[Document extract]

Republicans have made a good case against the Democrats’ health-care bill, and they have offered a decent alternative. But given the majorities enjoyed by Nancy Pelosi in the House and Harry Reid in the Senate, Republicans can do only so much. The minority whip, Rep. Eric Cantor of Virginia, has promised that not a single Republican will vote for the monster of a bill that Democrats are pushing through the House. But Republican party discipline is not the magic bullet that will stop Obamacare. What’s needed is a few good Democrats — either moderate “Blue Dogs” who are experiencing some queasiness about the size, scope, and radicalism of the Obama-Pelosi program, or those with specific concerns about the proposed legislation, including its trillion-dollar price tag, its forced subsidy of abortion, and its insistence upon disrupting insurance arrangements with which American families are satisfied.
The health-care vote will tell us a lot about what America is and what it is to become: a nation with a limited government, a robust market economy, and a tradition of moderate reform, or a European-style social democracy. Secondarily, it will tell us much about who is really running the Democratic party, and whether that party will continue on its road to radicalism or return to its sensible, centrist roots.

[/Document extract]
[Records provided]

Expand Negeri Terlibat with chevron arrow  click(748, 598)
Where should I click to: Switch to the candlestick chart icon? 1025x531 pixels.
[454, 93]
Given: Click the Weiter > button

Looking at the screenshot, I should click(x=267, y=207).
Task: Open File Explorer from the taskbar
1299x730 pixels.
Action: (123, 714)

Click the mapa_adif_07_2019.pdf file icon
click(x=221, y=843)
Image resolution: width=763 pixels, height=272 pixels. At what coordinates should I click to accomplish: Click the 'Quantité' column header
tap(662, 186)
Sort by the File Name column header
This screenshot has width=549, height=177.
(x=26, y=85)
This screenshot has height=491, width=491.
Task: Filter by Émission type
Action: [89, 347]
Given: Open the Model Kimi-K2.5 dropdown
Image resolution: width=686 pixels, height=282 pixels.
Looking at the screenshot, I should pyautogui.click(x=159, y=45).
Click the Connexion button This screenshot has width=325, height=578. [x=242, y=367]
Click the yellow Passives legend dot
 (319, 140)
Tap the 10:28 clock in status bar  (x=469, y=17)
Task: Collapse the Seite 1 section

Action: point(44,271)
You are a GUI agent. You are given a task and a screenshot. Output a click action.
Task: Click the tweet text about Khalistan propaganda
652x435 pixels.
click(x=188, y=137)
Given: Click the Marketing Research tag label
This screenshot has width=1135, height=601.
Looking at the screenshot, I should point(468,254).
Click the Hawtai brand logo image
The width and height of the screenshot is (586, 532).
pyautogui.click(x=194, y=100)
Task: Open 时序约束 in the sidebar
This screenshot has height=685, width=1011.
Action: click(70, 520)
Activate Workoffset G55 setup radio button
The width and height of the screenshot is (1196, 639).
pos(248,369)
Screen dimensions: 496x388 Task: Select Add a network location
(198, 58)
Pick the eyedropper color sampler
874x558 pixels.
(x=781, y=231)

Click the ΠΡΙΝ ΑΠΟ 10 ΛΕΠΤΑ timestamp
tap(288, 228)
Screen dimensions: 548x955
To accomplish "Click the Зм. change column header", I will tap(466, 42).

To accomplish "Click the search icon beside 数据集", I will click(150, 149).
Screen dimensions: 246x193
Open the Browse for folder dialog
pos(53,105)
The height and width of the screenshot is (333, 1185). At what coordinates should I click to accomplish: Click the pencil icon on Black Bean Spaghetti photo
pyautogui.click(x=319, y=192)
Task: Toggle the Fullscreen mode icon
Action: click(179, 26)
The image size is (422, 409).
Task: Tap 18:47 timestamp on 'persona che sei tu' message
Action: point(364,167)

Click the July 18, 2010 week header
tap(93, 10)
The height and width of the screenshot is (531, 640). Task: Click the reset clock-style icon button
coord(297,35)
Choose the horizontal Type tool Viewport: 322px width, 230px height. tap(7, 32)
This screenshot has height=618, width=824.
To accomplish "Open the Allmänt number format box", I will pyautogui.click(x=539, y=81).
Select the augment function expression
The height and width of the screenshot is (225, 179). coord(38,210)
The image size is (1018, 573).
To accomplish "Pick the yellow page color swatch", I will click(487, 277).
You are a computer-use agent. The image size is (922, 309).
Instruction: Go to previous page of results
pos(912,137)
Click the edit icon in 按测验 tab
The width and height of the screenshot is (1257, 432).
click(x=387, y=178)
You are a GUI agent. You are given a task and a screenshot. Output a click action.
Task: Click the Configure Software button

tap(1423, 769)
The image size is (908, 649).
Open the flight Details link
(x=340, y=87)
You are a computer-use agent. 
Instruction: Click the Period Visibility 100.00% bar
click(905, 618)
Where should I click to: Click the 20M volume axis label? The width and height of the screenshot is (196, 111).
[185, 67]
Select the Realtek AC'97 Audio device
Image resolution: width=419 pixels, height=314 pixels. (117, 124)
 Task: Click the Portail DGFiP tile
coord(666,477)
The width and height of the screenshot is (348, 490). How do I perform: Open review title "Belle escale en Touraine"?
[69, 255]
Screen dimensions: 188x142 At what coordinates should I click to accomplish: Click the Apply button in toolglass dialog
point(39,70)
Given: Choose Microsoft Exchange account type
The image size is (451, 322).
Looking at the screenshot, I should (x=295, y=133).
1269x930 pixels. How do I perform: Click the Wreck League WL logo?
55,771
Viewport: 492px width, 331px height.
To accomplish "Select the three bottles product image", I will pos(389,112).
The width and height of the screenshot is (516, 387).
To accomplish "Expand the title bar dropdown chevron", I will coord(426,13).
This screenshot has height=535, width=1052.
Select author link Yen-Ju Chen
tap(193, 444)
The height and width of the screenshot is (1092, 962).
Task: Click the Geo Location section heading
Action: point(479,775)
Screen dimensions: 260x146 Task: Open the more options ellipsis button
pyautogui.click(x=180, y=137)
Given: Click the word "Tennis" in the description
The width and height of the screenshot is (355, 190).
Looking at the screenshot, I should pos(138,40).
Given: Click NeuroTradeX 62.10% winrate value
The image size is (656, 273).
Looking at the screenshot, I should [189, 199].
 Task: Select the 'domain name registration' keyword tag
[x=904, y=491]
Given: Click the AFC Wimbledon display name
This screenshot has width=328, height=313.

[/Records provided]

### Activity 1
In the health-care bill commentary, rewrite the passage starting with "The health-care vote" and going on through "sensible, centrist roots.", swapping "European-style social democracy" for "Scandinavian-style welfare state".
### Activity 2
Write the next part of the commentary on the Democrats' health-care bill, picking up after its final sentence.

### Result 1
The health-care vote will tell us a lot about what America is and what it is to become: a nation with a limited government, a robust market economy, and a tradition of moderate reform, or a Scandinavian-style welfare state. Secondarily, it will tell us much about who is really running the Democratic party, and whether that party will continue on its road to radicalism or return to its sensible, centrist roots.

### Result 2
With that in mind, it is worth noting that topmost in the minds of many House Democrats is the truly shocking expense of Obamacare. The current best estimates put the price at $1.3 trillion over the next ten years; if Medicare and Medicaid are any example, though, the costs could run many times that figure. Though the inevitable last-minute wrangling will find some minds changing, Democratic Representatives Arcuri, Giffords, Himes, Rodriguez, and Schrader all have expressed reservations about that whopping price tag. Oregon Democrat Schrader, to take one example, is under pressure from the SEIU and allied leftist groups to knuckle under to Pelosi and salute whatever flag she runs up the pole. How he breaks will tell us something about who is really calling the shots in today’s Democratic party. Representative Arcuri has expressed sober concerns that the gigantic new tax burden that will be imposed by Obamacare will hurt manufactures in his constituency of Utica. The SEIU stands to reap a financial windfall from Obamacare, but upstate New York manufacturers will be kneecapped by new taxes. Whose interests will the Democrats embrace, and whose will be cast aside?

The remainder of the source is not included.